News Articles

FIRST-PERSON: Searching, post-Sept. 11, for the American dream

WEST PALM BEACH, Fla. (BP)–Recently, when 235 Haitian immigrants risked their lives to cross the Florida Straits in search of freedom, justice, liberty and the pursuit of happiness, America, for these reasons, and for reasons of proximity, was the logical place of their destination.

When authorities intercepted the Haitians and took them to be held at Miami’s Crome Detention Center, their short-lived freedom after they reached Florida sparked a flurry of community and political protests.

African Americans, Haitian Americans, Cuban Americans and an array of politicians and political activists protested the handling of the most recent episode of problematic illegal immigration to Florida. They insisted that American immigration policy toward Haitians should immediately be changed. They want newly arrived illegal immigrants from Haiti released into South Florida’s communities to await legal status as are Cubans who can remain in the United States under “the one foot on shore” rule after coming ashore illegally.

In an article by writers Sarah Eisenhauser and Marc Caputo on Nov. 3, which appeared in The Palm Beach Post, Gov. Jeb Bush partially lent his support to protesters. “We should be compassionate in our treatment,” he said, “but in doing so, we need to recognize that the immigration laws need to be upheld.” When President George Bush signed an executive order directed at curtailing illegal immigration from Haiti, his wish was that lives be saved by discouraging Haitians from making such trips across the Atlantic on unsafe boats.

Raw emotions in the Haitian community were not calmed and they wanted immediate asylum for the detained Haitians.

While all appeals for equal asylum processes for Haitians have validity, the current emotional appeals subjugate important issues of national security and constitutional rule of law.
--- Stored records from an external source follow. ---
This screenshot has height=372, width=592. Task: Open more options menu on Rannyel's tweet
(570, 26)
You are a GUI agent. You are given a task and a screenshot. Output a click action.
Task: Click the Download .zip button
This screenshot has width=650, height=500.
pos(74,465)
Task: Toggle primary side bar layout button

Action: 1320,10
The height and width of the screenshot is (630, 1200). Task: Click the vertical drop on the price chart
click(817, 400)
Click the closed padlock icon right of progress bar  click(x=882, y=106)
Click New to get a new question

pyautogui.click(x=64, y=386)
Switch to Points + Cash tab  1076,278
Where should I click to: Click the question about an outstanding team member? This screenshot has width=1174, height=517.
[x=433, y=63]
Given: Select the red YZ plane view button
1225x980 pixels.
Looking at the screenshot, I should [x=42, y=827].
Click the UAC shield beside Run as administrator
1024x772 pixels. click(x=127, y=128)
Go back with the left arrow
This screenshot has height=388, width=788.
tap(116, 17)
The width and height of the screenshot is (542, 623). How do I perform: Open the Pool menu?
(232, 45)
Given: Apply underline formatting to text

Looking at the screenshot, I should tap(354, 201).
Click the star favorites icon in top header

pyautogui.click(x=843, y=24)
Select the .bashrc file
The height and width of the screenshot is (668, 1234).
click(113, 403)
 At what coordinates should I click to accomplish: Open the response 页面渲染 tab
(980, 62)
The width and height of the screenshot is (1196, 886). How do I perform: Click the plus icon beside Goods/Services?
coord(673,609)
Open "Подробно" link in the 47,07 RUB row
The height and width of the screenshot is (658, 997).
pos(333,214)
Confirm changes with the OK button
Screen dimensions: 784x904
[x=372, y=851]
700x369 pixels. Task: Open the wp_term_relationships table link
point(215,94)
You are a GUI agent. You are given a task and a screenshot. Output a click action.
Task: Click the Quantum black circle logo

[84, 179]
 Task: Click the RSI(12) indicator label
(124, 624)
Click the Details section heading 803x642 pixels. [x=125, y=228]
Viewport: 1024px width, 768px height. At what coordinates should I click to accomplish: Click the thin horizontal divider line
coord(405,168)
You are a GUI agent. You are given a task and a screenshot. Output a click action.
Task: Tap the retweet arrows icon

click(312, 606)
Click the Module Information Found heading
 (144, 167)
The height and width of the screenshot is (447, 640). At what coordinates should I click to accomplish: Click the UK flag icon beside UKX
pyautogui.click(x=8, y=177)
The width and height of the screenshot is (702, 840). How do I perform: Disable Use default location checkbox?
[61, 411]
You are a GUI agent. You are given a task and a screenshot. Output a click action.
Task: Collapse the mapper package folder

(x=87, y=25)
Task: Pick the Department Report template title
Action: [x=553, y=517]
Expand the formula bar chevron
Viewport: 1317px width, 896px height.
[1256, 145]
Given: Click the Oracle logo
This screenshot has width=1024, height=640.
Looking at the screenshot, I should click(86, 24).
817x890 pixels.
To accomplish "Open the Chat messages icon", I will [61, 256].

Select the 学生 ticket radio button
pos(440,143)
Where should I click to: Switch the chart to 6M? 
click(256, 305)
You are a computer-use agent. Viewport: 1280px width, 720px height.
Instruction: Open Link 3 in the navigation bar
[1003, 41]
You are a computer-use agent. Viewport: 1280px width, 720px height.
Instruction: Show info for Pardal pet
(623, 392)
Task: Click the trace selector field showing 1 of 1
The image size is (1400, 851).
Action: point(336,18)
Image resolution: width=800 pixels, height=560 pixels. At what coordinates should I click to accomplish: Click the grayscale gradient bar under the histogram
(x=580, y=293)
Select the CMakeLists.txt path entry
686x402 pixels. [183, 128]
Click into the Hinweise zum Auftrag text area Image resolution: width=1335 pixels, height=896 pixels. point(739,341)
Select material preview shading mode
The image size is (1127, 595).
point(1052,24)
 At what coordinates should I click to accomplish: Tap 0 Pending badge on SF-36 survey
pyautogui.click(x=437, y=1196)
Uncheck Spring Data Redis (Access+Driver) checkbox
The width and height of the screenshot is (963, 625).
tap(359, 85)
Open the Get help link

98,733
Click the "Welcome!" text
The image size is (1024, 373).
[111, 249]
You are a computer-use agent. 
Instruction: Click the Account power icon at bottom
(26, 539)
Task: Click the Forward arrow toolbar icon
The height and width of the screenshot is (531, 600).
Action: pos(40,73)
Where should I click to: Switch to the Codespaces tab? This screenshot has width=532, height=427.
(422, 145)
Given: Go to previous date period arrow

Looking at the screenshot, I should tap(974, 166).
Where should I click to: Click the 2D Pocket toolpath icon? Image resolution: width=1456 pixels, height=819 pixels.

Despite the fact that former President Clinton fueled the Haitian economy with millions of dollars, some would argue that policies toward Haiti instituted under the Clinton administration are to blame for the political, economic and social conditions that inspire Haitians to flee their homeland.

A short look back even on recent Haitian history would reveal a different story.

In 1964, when the dictator Duvalier declared himself president for life, he routinely and systematically looted the country, killed or exiled his people and deprived ordinary Haitians of basic human liberties. Since then, and despite the United States-backed administration of democratically elected President Jean-Bertrand Aristide, Haiti has remained on a slippery slope of economic, political and social disaster.

The quest for freedom is nothing novel to the human spirit. Men have always sought to be free, and thus, compassion for the plight of Haitians is easily rendered.

Yet in the matter of immigration to the United States, unless their quest for freedom is in accord with America’s constitutional laws of democracy, Haitians fleeing their homeland for America are breaking the rule of law.

It is remarkable that since Sept. 11 any community or politician or activist would support the release of illegal immigrants into America’s communities for any reason under any circumstances.

How are Americans, native born, or legal immigrants, to feel safe in their homeland when it is advocated that illegal immigrants from Haiti, or Cuba, or the Dominican Republic, or Mexico, or the Middle East, or Canada, or Jamaica are let to roam freely here at their will?

The irony of this recent Haitian immigration debacle is that in an Aug. 19 speech delivered to his nation, President Jean-Bertrand Aristide said, “… the only path to the future for a peaceful Haiti is through the rule of law.” Yet it is the rule of law that has been violated by those Haitians who seek to enter into America illegally.

If citizen demands continue that the rule of law concerning immigration to this country is continuously and blatantly disregarded, American democracy is threatened to reduction by tyranny and anarchy.

For centuries, the oppressed and downtrodden from around the world have sought to migrate to the promises of the American realities of liberty, freedom, equality for all, and a decent, humane standard of life. For one year, the new reality is that if laws concerning the very serious matter of illegal immigration are not adhered to, freedom and all that the U.S. Constitution provides for its citizens will be an ideal more honored than lived.
Terriel R. Byrd, Ph.D., is assistant professor of religion and director of urban ministries studies at Palm Beach Atlantic University, West Palm Beach, Fla.